The subject of natural hair has always been a hotly debated topic. Conversations include whether or not it is professional or the belief that the texture of your hair determines its quality. These topics stem from deeper conversations about race but they intersect, creating a dialogue about what exactly blackness is.
The Natural Hair Movement
The Natural Hair Movement of the 1960’s ushered in a wave of natural hair acceptance that hadn’t been seen before. Black women did away with chemical straighteners and began taking pride in their Afro’s. As trends came and went, black women found themselves using chemicals and tools to straighten their hair again. But the growing acceptance of natural hair allowed for the revival of Natural Hair Movement in the 2000’s.
As more women began to “go natural”, many had no idea what that would look like for them. It wasn’t until Oprah’s hairstylist, Andre Walker, created a hair texture chart, allowing black women to universally categorize their hair. The texture chart started off as a way to help women determine the best way to care for their hair but instead, it became another way that women were divided and compared.
Walker’s hair chart uses numbers one through four as the main categories and letters a-c as subcategories. Most black women’s natural hair tends to fall under either category three (curly) or four (kinky). Understanding that colorism is the discrimination against people with darker skin, texturism is the discrimination against people with 4c hair, the kinkiest texture and therefore, the furthest from being straight. It isn’t always the case that loose hair texture equals light skin, however, entertainment and social media suggest otherwise.
Media and Social Media
It is no secret that media representations of black women have always favored lighter skin and straighter hair, resulting in an unhealthy relationship with the way black women view themselves and each other. Even though strides have been made to combat this issue, such as casting dark skin women with kinky hair for more lead roles (Viola Davis in How to Get Away with Murder or Lupita Nyong’o in Black Panther) there still remains a clear division between what type of natural hair is really acceptable.

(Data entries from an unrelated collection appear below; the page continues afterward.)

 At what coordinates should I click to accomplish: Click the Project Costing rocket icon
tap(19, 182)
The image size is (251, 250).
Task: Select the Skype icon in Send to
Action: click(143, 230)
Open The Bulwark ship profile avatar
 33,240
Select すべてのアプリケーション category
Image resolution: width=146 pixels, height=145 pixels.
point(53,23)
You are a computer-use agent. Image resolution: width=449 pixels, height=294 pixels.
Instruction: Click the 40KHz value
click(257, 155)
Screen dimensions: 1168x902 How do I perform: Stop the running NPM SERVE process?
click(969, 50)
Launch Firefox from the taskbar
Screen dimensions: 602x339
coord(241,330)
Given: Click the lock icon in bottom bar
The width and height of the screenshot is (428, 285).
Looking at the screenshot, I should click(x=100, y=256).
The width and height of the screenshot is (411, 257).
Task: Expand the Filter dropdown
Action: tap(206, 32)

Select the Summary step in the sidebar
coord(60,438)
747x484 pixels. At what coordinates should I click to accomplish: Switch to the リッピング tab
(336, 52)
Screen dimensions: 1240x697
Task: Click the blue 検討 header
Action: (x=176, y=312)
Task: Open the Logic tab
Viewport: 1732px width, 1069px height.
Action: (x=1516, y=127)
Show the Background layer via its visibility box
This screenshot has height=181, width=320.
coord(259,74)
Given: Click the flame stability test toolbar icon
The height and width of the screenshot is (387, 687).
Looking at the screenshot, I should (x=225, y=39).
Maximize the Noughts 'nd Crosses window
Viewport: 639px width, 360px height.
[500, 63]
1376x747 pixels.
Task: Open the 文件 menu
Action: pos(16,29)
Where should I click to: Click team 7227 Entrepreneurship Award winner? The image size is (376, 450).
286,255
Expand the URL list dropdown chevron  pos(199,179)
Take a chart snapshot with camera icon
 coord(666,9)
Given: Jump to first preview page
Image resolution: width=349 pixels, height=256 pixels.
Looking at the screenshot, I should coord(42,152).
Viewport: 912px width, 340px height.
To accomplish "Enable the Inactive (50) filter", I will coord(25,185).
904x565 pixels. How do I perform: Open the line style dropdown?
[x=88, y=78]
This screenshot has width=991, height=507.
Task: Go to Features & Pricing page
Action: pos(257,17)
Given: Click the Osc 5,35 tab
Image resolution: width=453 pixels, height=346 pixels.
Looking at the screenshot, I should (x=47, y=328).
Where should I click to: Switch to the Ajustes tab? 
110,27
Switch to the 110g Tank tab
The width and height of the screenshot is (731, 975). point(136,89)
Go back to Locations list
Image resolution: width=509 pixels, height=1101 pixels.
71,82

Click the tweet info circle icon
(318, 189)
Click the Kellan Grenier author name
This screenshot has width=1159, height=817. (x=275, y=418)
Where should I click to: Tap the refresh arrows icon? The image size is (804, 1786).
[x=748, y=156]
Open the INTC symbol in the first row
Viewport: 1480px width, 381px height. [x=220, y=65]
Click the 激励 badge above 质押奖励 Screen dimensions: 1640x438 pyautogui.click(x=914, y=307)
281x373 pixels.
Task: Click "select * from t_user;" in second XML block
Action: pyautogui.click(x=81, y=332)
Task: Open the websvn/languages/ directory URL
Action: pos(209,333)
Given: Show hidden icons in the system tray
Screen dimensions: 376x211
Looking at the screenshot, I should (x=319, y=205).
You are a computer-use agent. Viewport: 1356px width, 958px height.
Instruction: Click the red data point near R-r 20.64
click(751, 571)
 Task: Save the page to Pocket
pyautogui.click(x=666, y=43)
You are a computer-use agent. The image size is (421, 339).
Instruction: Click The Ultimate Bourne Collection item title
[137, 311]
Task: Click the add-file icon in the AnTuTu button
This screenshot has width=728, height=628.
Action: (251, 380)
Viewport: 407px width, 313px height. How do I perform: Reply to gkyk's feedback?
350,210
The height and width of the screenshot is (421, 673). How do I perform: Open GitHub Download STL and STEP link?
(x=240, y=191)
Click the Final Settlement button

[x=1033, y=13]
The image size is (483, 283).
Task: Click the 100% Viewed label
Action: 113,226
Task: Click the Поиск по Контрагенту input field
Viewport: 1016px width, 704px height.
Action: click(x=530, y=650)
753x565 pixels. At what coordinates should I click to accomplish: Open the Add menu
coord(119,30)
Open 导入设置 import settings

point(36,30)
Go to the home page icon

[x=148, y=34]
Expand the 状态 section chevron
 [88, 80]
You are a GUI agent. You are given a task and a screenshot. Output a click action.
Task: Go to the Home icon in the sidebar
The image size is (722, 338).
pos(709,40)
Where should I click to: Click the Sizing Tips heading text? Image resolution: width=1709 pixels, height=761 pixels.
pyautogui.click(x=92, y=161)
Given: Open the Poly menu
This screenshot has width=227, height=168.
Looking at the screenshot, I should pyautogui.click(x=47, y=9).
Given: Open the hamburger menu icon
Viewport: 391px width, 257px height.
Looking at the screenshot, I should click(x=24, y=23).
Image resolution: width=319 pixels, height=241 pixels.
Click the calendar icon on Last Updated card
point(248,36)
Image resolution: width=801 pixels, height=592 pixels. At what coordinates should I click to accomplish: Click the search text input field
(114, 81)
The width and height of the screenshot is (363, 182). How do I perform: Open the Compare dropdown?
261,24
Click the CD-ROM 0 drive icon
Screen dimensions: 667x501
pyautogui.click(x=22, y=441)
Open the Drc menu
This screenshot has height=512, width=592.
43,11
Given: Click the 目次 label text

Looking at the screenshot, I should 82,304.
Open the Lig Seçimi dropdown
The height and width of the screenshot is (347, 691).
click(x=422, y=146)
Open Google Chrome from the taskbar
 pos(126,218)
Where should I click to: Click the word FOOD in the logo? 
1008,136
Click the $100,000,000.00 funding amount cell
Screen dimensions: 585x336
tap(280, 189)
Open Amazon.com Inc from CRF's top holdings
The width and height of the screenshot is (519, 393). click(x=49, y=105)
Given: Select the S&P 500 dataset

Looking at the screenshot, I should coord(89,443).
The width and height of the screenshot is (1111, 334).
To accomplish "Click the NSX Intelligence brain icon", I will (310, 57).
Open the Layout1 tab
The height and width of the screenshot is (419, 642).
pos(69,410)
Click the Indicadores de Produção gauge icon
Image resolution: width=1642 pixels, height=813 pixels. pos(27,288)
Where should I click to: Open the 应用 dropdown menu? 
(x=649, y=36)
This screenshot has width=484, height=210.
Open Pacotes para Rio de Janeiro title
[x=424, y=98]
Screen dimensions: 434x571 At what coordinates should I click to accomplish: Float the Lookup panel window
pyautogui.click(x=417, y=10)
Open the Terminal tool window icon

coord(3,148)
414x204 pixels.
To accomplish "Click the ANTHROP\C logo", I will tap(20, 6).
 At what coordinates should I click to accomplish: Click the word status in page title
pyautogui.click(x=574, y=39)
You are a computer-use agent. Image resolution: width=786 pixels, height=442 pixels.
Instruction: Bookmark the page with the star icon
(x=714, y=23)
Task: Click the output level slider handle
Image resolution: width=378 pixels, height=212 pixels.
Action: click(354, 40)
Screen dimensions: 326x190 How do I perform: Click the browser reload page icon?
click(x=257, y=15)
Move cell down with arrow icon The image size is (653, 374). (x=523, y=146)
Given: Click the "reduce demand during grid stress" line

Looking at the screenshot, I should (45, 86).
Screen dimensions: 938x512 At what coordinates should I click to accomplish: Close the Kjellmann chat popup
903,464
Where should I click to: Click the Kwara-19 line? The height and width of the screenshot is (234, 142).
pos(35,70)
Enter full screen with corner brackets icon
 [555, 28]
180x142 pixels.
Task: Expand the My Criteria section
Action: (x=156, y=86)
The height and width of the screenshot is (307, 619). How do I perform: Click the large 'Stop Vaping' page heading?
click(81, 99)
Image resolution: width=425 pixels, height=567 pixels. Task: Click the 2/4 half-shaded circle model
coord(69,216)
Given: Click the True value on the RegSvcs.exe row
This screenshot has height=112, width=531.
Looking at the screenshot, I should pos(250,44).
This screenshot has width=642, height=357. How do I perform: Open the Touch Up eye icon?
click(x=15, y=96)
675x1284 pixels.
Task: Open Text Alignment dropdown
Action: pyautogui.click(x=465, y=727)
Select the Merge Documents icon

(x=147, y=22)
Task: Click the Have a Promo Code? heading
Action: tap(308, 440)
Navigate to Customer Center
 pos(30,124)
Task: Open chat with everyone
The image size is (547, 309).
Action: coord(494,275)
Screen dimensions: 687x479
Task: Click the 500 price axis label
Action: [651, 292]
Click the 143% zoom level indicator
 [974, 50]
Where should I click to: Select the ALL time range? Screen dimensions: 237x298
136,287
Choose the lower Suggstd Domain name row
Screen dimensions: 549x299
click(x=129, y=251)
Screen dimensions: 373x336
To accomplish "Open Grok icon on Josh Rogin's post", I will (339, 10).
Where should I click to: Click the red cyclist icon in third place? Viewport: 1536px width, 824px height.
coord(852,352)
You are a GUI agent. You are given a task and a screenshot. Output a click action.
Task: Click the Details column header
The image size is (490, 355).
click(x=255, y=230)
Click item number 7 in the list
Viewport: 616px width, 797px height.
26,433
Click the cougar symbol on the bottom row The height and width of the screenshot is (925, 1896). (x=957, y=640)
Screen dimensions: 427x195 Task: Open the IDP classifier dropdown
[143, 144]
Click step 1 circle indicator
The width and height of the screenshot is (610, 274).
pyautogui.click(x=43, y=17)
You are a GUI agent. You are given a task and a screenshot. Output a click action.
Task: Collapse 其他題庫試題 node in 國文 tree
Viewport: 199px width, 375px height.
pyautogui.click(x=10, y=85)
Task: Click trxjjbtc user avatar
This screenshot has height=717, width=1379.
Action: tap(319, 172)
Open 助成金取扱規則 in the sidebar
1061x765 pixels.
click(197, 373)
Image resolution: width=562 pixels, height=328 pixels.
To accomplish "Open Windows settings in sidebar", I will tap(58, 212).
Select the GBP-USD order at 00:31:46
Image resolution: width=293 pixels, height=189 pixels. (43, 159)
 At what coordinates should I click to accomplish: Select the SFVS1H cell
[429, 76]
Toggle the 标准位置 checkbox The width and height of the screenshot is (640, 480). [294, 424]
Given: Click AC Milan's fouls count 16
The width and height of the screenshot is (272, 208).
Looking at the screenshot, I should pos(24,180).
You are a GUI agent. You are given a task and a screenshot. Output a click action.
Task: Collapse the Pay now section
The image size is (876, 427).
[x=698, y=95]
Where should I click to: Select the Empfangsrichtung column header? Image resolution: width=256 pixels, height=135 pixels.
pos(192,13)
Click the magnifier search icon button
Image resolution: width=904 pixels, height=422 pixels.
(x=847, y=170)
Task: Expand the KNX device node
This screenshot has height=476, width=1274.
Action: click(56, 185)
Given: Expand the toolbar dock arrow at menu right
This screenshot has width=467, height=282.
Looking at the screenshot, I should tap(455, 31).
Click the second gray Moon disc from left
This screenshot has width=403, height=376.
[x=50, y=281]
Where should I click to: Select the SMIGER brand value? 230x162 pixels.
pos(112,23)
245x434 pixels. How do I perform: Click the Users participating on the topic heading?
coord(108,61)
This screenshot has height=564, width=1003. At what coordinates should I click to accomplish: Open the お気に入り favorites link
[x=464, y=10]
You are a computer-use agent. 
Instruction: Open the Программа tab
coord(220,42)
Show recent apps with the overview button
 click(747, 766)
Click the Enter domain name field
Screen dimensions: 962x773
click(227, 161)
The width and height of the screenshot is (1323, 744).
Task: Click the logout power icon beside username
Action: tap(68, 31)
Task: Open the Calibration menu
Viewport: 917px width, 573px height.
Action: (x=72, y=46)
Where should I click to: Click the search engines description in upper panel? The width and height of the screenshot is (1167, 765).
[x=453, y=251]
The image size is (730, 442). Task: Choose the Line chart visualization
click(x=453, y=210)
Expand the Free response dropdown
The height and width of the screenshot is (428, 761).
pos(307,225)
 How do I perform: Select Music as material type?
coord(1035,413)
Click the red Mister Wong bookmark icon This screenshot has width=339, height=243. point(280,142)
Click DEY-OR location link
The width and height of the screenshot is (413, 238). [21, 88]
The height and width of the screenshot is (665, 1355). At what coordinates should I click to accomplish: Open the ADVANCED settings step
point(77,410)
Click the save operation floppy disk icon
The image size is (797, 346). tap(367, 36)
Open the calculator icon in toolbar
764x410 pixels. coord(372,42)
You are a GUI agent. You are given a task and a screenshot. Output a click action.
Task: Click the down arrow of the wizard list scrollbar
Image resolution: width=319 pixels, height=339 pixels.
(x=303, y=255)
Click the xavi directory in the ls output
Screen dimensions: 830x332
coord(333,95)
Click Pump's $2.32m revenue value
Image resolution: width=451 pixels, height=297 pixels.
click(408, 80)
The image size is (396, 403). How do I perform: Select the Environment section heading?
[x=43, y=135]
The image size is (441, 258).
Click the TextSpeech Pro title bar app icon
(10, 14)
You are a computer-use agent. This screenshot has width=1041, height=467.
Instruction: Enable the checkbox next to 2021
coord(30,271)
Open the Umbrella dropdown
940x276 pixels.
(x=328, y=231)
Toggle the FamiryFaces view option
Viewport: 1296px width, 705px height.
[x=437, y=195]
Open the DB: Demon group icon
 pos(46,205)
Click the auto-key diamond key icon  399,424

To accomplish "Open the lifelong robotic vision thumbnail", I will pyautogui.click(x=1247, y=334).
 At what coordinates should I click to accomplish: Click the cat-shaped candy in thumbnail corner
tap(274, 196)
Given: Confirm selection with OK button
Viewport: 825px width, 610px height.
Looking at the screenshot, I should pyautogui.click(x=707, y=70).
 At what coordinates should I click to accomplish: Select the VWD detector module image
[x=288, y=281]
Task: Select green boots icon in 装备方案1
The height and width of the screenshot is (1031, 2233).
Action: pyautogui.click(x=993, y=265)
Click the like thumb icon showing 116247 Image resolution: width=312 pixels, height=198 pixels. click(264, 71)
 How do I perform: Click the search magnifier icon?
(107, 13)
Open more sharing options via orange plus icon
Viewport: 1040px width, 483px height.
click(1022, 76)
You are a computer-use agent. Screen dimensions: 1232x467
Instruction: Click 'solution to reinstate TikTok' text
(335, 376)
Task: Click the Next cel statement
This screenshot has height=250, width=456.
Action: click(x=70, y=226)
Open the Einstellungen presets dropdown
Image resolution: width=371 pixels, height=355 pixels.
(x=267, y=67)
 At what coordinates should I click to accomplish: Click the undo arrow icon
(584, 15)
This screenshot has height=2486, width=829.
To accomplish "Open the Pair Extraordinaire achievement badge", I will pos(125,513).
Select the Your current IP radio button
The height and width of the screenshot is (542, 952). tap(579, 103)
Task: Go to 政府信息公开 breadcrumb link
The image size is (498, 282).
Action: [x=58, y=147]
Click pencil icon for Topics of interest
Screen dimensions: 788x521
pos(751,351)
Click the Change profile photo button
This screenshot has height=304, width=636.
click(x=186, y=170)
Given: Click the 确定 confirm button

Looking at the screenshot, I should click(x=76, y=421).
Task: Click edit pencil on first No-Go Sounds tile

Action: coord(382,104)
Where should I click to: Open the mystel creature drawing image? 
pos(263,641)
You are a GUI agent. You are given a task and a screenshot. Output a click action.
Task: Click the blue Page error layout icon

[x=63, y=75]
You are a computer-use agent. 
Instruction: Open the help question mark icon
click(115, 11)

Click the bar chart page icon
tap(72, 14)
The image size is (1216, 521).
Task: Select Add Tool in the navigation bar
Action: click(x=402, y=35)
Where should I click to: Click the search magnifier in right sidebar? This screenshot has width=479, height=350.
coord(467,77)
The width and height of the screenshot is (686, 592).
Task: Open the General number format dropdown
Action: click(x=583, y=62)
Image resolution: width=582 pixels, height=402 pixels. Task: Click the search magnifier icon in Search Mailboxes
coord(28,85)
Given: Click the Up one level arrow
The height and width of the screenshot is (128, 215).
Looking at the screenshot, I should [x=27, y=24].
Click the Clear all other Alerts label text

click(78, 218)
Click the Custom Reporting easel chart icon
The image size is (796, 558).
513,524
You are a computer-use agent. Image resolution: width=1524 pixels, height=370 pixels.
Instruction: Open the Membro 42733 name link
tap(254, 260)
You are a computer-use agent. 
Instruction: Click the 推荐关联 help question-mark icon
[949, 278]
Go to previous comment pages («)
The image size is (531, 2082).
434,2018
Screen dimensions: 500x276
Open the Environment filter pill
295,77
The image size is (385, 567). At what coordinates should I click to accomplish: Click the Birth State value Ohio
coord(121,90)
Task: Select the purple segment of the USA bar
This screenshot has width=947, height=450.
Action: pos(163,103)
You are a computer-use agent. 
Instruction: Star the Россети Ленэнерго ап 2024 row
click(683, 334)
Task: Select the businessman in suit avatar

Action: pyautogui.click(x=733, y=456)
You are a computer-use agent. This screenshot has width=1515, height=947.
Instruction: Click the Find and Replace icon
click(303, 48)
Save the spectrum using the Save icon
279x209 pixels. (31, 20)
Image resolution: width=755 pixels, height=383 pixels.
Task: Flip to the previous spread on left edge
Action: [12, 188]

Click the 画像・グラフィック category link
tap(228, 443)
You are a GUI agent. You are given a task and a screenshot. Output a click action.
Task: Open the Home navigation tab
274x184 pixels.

Social media has allowed for black women all over the world to share their experiences with growing their natural hair. Hashtags like #BigChop #NaturalHairJourney and #LengthCheck enabled women to compare their journeys and share hair care tips. However, women with 4c hair have had a harder time finding products that cater to their texture. Because 4c hair is very kinky and tight, it suffers from the most shrinkage making it appear to be shorter than it really is. Some black women see shrinkage as unattractive resulting in them stretching their hair to show the full length and growth.
In addition to social media trends, hairstyles like wash-n-go’s or finger coils exclude women with 4c hair because it does not have a curl pattern that can be easily defined. For 4c hair, laying your edges and slicking down the small hairs on a person’s hairline, is not the easiest task. Furthermore, texturism is seen in social media memes that suggest 4c hair is not attractive compared to looser curl patterns. Many hairstylists even require their 4c clients to have their hair blow dried straight before attempting to style it.
No one can control the texture of their hair, but there is still pressure for it to look a certain way. According to social media, black women can only celebrate their hair if it falls under a certain pretext. The hair must be wavy or curly, never kinky or nappy. Years of colorism have already caused tension among black women. Now texturism has disguised itself in the modern Natural Hair Movement, causing yet another divide that black women must overcome.